◆ What you will do:
A) Answer these questions about the spinal cord stimulation article:
(i) Researchers from which organization developed the implantable microelectrode sensors?
(ii) Who is the NEUWalk project coordinator?
(iii) Besides spinal cord stimulation, what were the rats given?
B) Reproduce the part of the spinal cord stimulation article that opens with the words containing "Detemple and his" and closes with "by microprocessor-controlled neurostimulator.", substituting "ultrathin" for "superthin".
C) Write a continuation of the spinal cord stimulation article that picks up after its final sentence.

A new treatment which stimulates the spinal cord with electric impulses offers some hope to those with severe spinal cord injuries. Currently they have little prospect of recovery, remaining confined to a wheelchair.
Researchers from Fraunhofer-Gesellschaft developed the implantable microelectrode sensors for the EU’s NEUWalk project. A group of European research institutions and companies are working on a new method of treatment intended to restore motor function in paraplegic patients. The technique involves electrically stimulating the nerve pathways in the spinal cord.
Damaged Nerve Cells
“In the injured area, the nerve cells have been damaged to such an extent that they no longer receive usable information from the brain, so the stimulation needs to be delivered beneath that,” said Dr. Peter Detemple, NEUWalk project coordinator.
Detemple and his team are currently developing flexible, superthin microelectrodes that will be implanted in the spinal canal of the spinal cord. These multichannel electrode arrays stimulate the nerve pathways with electric impulses that are generated by the accompanying by microprocessor-controlled neurostimulator.
“The various electrodes of the array are located around the nerve roots responsible for locomotion. By delivering a series of pulses, we can trigger those nerve roots in the correct order to provoke motion sequences of movements and support the motor function,” says Detemple.
Tests have already been successfully done by the project on rats in which the spinal cord had not been completely severed. In addition to stimulating the spinal cord, the rats were given a combination of medicine and rehabilitation training. Following this, the animals were able not only to walk but also to run, climb stairs and get around obstacles.
“We were able to trigger specific movements by delivering certain sequences of pulses to the various electrodes implanted on the spinal cord,” said Detemple. “We hope that we will be able to transfer the results of our animal testing to people. Of course, people who have suffered injuries to their spinal cord will still be limited when it comes to sport or walking long distances. The first priority is to give them a certain level of independence so that they can move around their apartment and look after themselves, for instance, or walk for short distances without requiring assistance.”

◆ Data for review:
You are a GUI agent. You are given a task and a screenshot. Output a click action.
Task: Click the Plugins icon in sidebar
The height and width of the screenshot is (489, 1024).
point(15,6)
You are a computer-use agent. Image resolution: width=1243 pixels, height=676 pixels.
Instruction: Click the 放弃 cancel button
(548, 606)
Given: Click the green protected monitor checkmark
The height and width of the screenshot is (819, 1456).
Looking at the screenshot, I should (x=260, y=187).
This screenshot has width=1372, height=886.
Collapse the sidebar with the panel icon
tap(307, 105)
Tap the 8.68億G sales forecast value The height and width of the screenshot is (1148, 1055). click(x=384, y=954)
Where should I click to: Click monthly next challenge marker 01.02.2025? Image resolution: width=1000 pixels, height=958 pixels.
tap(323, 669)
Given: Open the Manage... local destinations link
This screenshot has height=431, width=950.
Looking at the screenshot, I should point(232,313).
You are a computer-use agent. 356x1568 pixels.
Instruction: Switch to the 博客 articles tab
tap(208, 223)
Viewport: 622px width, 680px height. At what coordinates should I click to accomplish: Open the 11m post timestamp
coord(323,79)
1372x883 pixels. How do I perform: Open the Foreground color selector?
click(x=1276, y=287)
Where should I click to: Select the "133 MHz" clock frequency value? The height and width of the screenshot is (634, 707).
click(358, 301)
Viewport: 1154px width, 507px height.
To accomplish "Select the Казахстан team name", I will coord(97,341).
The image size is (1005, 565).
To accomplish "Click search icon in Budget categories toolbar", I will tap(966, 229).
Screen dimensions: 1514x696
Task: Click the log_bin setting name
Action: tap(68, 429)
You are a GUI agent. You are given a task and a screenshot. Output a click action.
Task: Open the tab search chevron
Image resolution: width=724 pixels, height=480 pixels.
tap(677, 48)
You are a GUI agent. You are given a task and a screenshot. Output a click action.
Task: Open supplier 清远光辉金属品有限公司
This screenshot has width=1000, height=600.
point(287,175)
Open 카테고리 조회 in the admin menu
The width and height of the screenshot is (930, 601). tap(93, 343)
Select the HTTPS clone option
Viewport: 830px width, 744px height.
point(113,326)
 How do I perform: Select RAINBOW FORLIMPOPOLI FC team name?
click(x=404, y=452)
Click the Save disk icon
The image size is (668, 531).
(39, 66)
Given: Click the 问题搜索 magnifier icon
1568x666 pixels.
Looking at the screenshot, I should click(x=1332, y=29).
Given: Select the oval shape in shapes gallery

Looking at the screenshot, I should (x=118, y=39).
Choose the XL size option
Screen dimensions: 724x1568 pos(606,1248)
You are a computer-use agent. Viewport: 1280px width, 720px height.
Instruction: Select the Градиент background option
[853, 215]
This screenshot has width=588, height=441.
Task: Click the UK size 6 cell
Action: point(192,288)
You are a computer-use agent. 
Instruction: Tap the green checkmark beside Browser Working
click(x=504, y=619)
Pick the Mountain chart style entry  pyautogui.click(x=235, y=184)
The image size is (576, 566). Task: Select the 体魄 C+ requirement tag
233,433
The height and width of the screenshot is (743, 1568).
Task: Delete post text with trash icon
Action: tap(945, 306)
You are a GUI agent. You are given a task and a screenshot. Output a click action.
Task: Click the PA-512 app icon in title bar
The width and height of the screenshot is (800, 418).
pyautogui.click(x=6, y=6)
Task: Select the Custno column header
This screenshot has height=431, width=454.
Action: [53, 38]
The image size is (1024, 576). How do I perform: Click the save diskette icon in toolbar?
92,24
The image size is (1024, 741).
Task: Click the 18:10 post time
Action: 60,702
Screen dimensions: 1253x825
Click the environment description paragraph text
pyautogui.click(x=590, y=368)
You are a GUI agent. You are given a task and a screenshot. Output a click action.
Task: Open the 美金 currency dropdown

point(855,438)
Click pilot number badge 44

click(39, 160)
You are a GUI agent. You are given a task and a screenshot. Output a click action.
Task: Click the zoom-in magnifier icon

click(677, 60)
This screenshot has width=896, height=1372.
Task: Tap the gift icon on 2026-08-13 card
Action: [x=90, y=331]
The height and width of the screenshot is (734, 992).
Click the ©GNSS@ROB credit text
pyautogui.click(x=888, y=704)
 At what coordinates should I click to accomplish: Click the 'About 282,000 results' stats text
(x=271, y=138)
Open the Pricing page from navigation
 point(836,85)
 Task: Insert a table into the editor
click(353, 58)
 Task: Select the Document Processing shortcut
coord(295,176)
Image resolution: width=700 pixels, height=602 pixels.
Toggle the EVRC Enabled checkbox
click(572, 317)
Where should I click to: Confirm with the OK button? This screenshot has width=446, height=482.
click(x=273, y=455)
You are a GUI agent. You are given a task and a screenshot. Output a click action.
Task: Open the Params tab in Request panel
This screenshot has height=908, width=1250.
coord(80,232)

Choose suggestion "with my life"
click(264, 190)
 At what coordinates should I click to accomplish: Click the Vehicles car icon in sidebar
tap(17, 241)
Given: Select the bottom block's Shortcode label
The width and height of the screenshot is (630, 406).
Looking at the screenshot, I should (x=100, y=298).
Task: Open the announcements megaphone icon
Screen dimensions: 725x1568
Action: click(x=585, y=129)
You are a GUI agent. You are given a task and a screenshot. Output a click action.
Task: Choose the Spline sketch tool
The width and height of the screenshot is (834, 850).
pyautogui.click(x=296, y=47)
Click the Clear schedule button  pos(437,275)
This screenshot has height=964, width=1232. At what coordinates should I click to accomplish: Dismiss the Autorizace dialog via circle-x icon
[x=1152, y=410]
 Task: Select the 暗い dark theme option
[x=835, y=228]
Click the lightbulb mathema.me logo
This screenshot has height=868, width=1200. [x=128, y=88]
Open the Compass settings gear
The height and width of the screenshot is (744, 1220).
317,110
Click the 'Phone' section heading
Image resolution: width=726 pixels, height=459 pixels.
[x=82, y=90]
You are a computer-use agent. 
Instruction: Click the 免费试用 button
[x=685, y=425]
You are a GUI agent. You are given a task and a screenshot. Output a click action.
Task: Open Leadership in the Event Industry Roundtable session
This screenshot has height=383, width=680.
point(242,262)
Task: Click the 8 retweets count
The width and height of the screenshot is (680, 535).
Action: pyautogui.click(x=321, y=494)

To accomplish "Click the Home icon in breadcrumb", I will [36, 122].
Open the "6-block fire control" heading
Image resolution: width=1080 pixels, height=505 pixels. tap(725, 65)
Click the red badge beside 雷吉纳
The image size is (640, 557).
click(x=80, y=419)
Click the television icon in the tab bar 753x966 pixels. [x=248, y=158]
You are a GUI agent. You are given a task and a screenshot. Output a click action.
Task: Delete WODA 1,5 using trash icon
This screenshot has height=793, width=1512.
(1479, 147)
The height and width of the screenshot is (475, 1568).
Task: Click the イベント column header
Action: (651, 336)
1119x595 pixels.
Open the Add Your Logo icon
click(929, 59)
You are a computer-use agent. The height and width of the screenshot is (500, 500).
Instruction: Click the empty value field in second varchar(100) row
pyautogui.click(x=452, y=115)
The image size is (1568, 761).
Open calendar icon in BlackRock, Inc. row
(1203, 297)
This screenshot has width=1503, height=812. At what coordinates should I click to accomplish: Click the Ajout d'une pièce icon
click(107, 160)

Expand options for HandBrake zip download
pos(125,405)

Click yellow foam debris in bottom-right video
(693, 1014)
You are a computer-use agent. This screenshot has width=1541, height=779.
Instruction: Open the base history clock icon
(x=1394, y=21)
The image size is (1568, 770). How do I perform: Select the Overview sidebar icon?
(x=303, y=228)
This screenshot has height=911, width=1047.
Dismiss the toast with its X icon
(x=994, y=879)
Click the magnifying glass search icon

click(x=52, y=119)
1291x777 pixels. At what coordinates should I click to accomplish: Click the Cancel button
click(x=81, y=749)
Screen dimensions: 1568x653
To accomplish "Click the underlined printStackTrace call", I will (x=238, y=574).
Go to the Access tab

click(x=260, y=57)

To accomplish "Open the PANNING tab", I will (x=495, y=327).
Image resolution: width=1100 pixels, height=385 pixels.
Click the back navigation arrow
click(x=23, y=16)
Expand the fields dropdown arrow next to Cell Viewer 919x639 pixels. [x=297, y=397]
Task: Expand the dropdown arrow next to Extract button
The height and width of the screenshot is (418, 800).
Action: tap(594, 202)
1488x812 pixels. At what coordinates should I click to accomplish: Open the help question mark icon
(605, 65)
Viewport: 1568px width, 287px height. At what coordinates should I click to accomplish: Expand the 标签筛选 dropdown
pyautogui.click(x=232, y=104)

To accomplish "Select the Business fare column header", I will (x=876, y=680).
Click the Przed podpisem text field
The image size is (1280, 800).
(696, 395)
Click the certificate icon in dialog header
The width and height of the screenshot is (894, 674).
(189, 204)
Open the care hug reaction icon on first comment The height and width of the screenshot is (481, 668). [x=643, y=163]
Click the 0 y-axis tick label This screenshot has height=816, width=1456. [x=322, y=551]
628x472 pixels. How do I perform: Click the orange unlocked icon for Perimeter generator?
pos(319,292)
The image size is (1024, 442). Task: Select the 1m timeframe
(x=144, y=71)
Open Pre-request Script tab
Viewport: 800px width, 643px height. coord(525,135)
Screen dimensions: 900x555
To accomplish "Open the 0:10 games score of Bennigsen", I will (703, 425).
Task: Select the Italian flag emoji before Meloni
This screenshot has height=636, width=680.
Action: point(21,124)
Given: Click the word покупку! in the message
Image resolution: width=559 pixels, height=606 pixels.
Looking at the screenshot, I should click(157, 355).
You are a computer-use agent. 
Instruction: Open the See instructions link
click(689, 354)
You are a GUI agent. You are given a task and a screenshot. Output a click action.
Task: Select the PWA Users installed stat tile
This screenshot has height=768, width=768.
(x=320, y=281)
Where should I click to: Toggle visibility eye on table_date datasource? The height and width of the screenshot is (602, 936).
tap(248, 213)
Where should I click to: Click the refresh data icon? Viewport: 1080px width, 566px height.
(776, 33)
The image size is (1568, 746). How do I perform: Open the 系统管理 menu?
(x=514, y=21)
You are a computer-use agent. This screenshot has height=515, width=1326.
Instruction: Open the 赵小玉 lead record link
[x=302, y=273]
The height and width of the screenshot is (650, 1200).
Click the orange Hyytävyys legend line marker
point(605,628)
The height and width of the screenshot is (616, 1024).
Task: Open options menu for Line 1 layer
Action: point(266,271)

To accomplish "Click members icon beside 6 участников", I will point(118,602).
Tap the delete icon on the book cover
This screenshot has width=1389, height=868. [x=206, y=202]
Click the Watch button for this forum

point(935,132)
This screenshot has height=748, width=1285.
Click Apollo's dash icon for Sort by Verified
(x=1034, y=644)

◆ Per-task outputs:
A)
(i) Fraunhofer-Gesellschaft
(ii) Dr. Peter Detemple
(iii) A combination of medicine and rehabilitation training

B)
Detemple and his team are currently developing flexible, ultrathin microelectrodes that will be implanted in the spinal canal of the spinal cord. These multichannel electrode arrays stimulate the nerve pathways with electric impulses that are generated by the accompanying by microprocessor-controlled neurostimulator.

C)
Parkinson’s disease patients may also be able to benefit from the neural implant. The most familiar symptoms of this disease are trembling, extreme muscle tremors and a short, stooped gait that has a profound effect on patients’ mobility. This neurodegenerative disorder has until now mostly been treated with dopamine agonists. These are drugs which chemically imitate the effects of dopamine. Unfortunately they often lead to serious side effects when taken over a longer period of time.
Once Parkinson’s has reached an advanced stage, doctors frequently turn to deep brain stimulation treatment. This requires a complex operation to implant electrodes in specific parts of the brain so that the nerve cells in the region can be stimulated or suppressed as required.
In the NEUWalk project, researchers are working on electric spinal cord simulation — an altogether less dangerous intervention that should however ease the symptoms of Parkinson’s disease just as effectively.
NEUWalk researchers plan on trying out their system on two patients this summer. The patients are not completely paraplegic, as they retain some limited communication between the brain and the legs. The scientists are currently working on tailored implants for the intervention.
“However, even if both trials are a success, it will still be a few years before the system is ready for the general market. First, the method has to undergo clinical studies and demonstrate its effectiveness among a wider group of patients,” says Detemple.